-- START Text section --
Endless Solar Operations Pty Ltd v Mr Christopher Cole

Case

[2016] FWCFB 8130

18 NOVEMBER 2016

No judgment structure available for this case.

[2016] FWCFB 8130
FAIR WORK COMMISSION

DECISION


Fair Work Act 2009

s.604 - Appeal of decisions

Endless Solar Operations Pty Ltd
v
Mr Christopher Cole
(C2016/6155)

VICE PRESIDENT CATANZARITI
SENIOR DEPUTY PRESIDENT DRAKE
COMMISSIONER SAUNDERS

SYDNEY, 18 NOVEMBER 2016

Appeal against decision [[2016] FWC 6663] of Deputy President Gostencnik at Melbourne on 3 October 2016 in matter number U2016/2875.

[1] Endless Solar Operations Pty Ltd (Endless Solar) has applied for permission to appeal and appealed against a decision 1 issued by Deputy President Gostencnik on 3 October 2016 (Decision). In that Decision the Deputy President found that Mr Christopher Cole is a person protected from unfair dismissal. The Deputy President made an order2 dismissing the jurisdictional objection raised by Endless Solar related to the minimum employment period.
-- END Text section --
▶ Aim 1
Translate this sentence from the appeal decision into French: "In that Decision the Deputy President found that Mr Christopher Cole is a person protected from unfair dismissal."
▶ Aim 2
Rewrite the passage of the appeal decision starting at "SYDNEY, 18 NOVEMBER" and ending at "minimum employment period.", switching "Deputy President" to "Commissioner".
▶ Aim 3
Proceed with the appeal decision on Endless Solar and Mr Christopher Cole from the point where it stops.
The rows that come next are unrelated to the appeal decision.
-- START Data shown --
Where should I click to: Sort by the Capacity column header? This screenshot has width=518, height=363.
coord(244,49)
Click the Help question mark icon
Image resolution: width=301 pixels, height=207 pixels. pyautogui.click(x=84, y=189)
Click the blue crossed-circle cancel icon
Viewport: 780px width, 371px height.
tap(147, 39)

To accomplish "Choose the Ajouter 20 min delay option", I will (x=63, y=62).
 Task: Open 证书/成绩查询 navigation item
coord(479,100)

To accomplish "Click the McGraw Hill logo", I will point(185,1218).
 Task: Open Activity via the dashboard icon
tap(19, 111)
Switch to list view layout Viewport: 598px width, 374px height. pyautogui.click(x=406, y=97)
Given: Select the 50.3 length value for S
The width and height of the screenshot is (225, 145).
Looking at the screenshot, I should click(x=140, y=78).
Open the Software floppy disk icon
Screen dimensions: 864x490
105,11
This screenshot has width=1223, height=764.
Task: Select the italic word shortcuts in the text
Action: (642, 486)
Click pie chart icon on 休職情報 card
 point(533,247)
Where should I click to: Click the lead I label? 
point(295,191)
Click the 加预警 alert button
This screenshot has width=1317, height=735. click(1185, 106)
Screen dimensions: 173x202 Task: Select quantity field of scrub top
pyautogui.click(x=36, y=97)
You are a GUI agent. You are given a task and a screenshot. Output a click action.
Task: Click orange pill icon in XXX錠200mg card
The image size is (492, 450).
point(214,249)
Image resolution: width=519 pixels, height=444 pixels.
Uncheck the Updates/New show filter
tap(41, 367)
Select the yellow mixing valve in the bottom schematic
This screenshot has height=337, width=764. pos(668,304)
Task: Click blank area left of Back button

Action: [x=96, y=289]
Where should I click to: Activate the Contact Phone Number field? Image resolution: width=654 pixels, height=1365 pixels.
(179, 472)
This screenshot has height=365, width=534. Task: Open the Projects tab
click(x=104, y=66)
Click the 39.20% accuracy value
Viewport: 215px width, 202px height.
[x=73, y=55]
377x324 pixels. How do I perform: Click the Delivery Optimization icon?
-- END Data shown --
▶ Reply 1
Dans cette Décision, le président adjoint a conclu que M. Christopher Cole est une personne protégée contre le licenciement abusif.

▶ Reply 2
SYDNEY, 18 NOVEMBER 2016

Appeal against decision [[2016] FWC 6663] of Commissioner Gostencnik at Melbourne on 3 October 2016 in matter number U2016/2875.

[1] Endless Solar Operations Pty Ltd (Endless Solar) has applied for permission to appeal and appealed against a decision 1 issued by Commissioner Gostencnik on 3 October 2016 (Decision). In that Decision the Commissioner found that Mr Christopher Cole is a person protected from unfair dismissal. The Commissioner made an order2 dismissing the jurisdictional objection raised by Endless Solar related to the minimum employment period.

▶ Reply 3
[2] The matter was listed for hearing of Endless Solar’s application for permission to appeal on 9 November 2016. At that time Mr Cole appeared for himself and Mr D. Craig and Ms C. Lin appeared for Endless Solar.

The Decision

[3] The principal findings made by Deputy President Gostencnik in his Decision were as follows:

    (a) Mr Cole was employed by Endless Solar as a casual employee in the period from 30 March 2015 to 12 July 2015. He then commenced full-time employment (on 13 July 2015) with Endless Solar in the position of IT and Operations Manager. The finding of casual employment was contrary to Endless Solar’s contention that Mr Cole was engaged as an independent contractor during this earlier period;

    (b) Mr Cole’s employment as a casual employee was on a regular and systematic basis, and during his engagement as a casual employee he had a reasonable expectation of continuing employment by Endless Solar on a regular and systematic basis. Accordingly, Mr Cole’s period of service as a casual employee counted towards his period of employment with Endless Solar; and

    (c) Because Mr Cole’s period of employment prior to his dismissal on 27 May 2016 exceeded the minimum employment period (which was one year, given Endless Solar was a small business employer at the relevant time), Mr Cole was a person protected from unfair dismissal at the time of his dismissal.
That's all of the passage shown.